10. Have been known on occasion to use the TV as a babysitter.
I heard from another mother that she was frustrated with her newborn crying frequently and then felt guilty that she wasn’t fully enjoying those moments when the baby is brand new. As a new mother of a 4-month-old myself, I told her that she shouldn’t feel guilty — that caring for a newborn is not something I particularly enjoyed because it is hard work! It certainly is a special time with wonderful moments, but enjoying a newborn is hard to do. You don’t get to sleep like you used to, you become somewhat confined to the house, you try to make a feeding schedule, and are attempting to breastfeed the right way,. At the same time, you’re hoping that you don’t drop the baby and are trying to figure out why he or she might be crying! It was not until my baby was 3 months old that I really started to enjoy motherhood. I can now connect with her more, share a smile with her, play with her, understand what her cries mean, and make her laugh!

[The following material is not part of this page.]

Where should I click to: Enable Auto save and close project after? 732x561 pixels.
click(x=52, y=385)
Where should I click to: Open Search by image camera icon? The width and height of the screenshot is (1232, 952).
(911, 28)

They said my life would change “drastically.” As it turns out, that’s true! Now that Brandi and I have Nolin Leigh in our lives, we are learning lessons we never expected – some good and some very hard. Here are my top five confessions:
1. It’s harder than I thought. Of course I expected hard work, but I didn’t anticipate being a zombie for three months.
2. It’s more fun than I thought. After the initial shock of having a new baby in the house, she’s actually really funny and I enjoy my time with her.

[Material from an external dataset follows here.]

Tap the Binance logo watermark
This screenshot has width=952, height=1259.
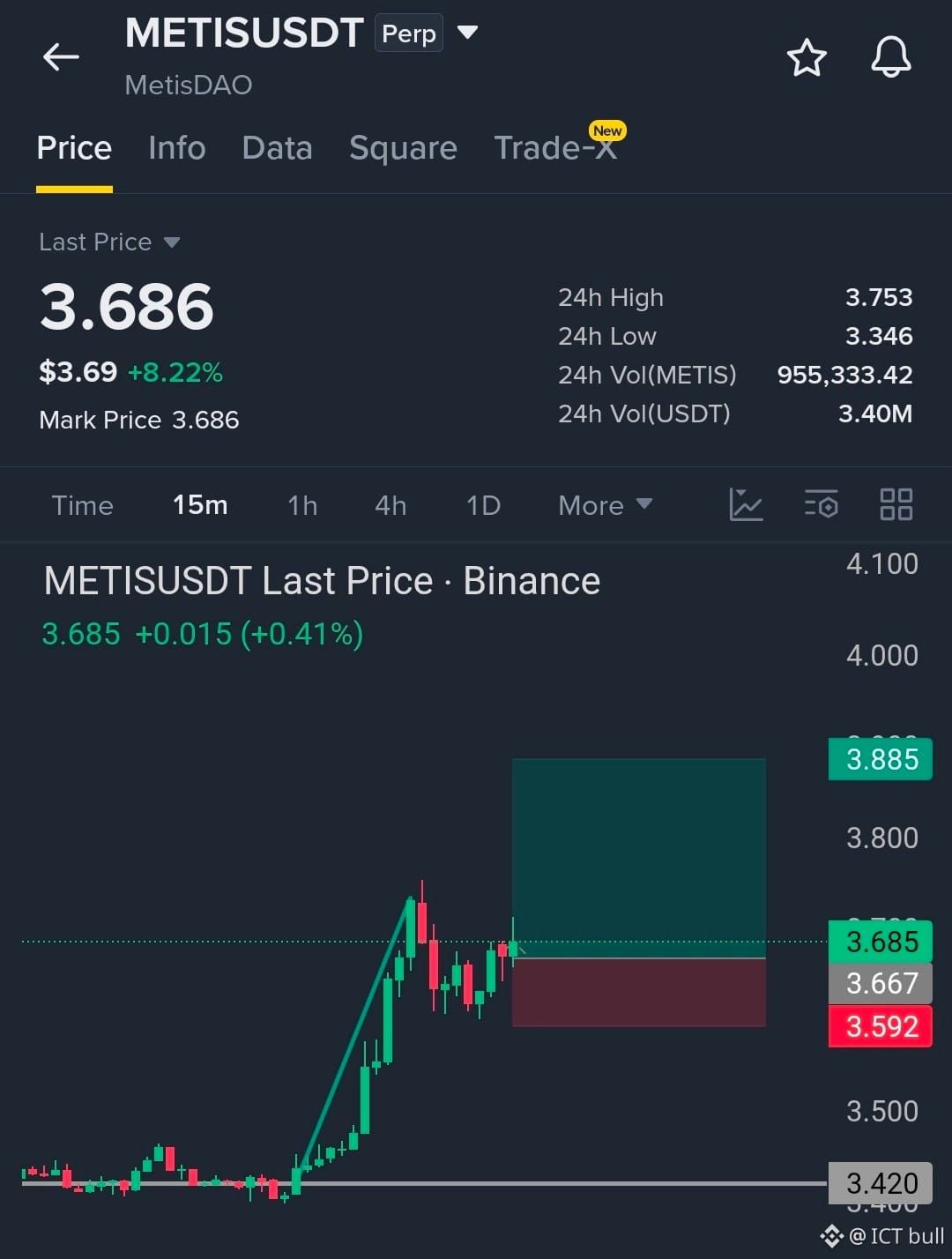pyautogui.click(x=831, y=1236)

3. She’s improved my dancing skills. Since dancing with Nolin was the only way to comfort her for the first few months, I’ve gotten hours of practice.
4. Nolin is making me a better person. I am a classic “workaholic,” which just won’t do with a baby, so she has helped me reprioritize my life toward the things that really matter.

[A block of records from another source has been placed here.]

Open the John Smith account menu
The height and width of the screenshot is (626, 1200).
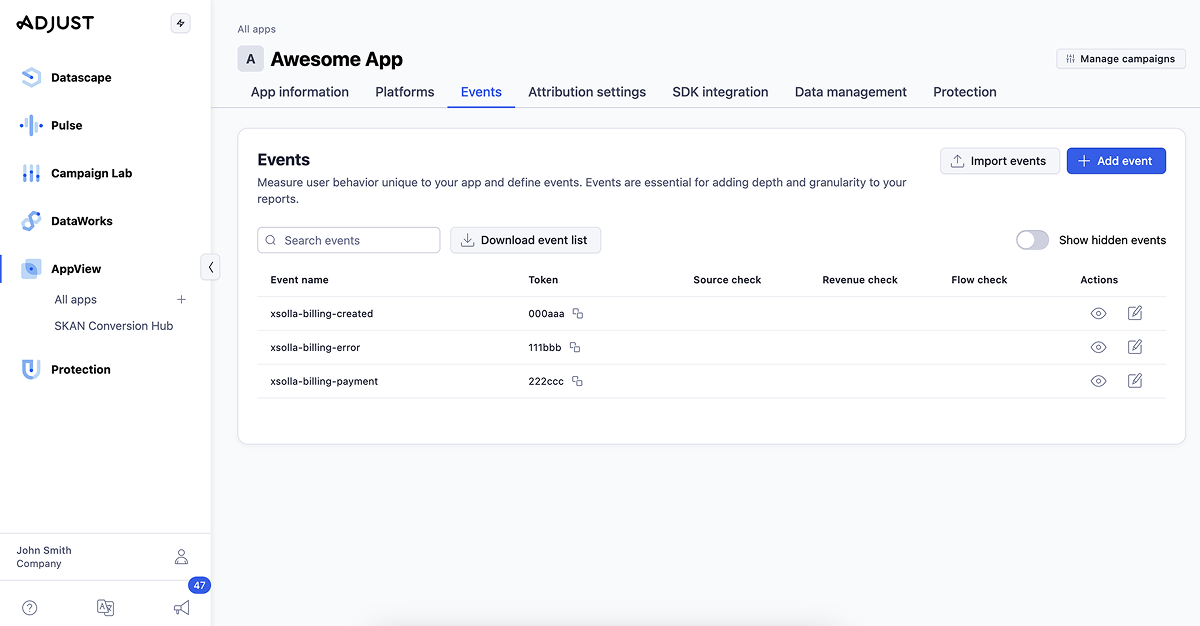coord(181,557)

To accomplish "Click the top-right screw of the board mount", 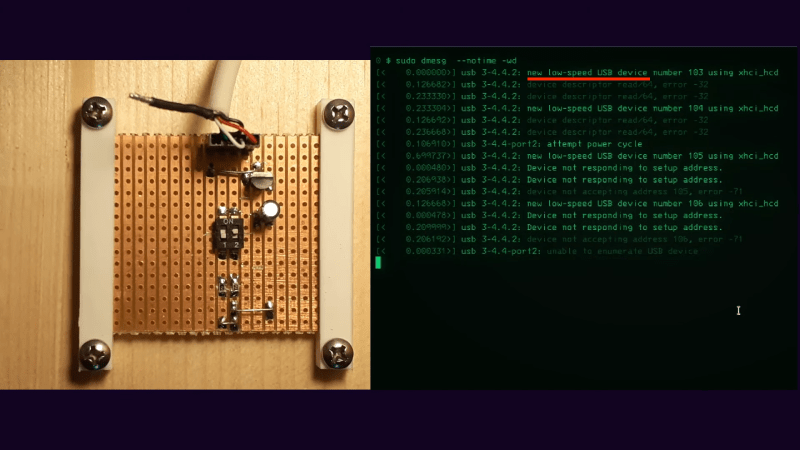I will pos(338,116).
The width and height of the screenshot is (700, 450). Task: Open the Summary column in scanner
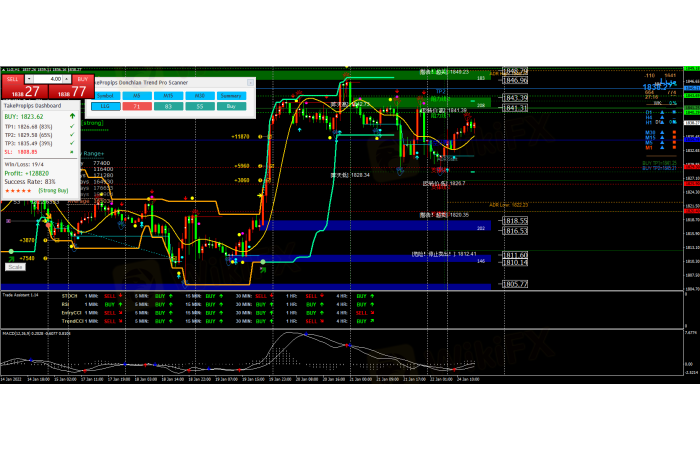point(231,95)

5. I thought I would be scared, but I’m not. Rather than fearing the challenge of raising a daughter, I am actually excited to raise a strong woman that cares about herself and for the world around her.
There are days when I get overwhelmed how fleeting it all is: the laundry, the messes, the wiping of faces and tears. I’m reminded of the moments missed because of what I perceived as inadequacies or afflictions. Every day, my kids are getting older and before I know it they will be having their own children. My prayer is that women will continue to replace guilt with peace, failure with faith, and a sense of contentment when our duties as mothers begin to resurface.
"Be careful how you speak to your children, one day it will become their inner voice." ~ Peggy Omara.
I’d like to challenge you to have faith in a mother today. Believe in her ability to care for the needs of her children no matter their age or her circumstances. Do something to help her realize that her instincts and love are there to carry her through. Deep down we all know how important mothers are and we as a society can make that happen by simply supporting the mothers in our lives.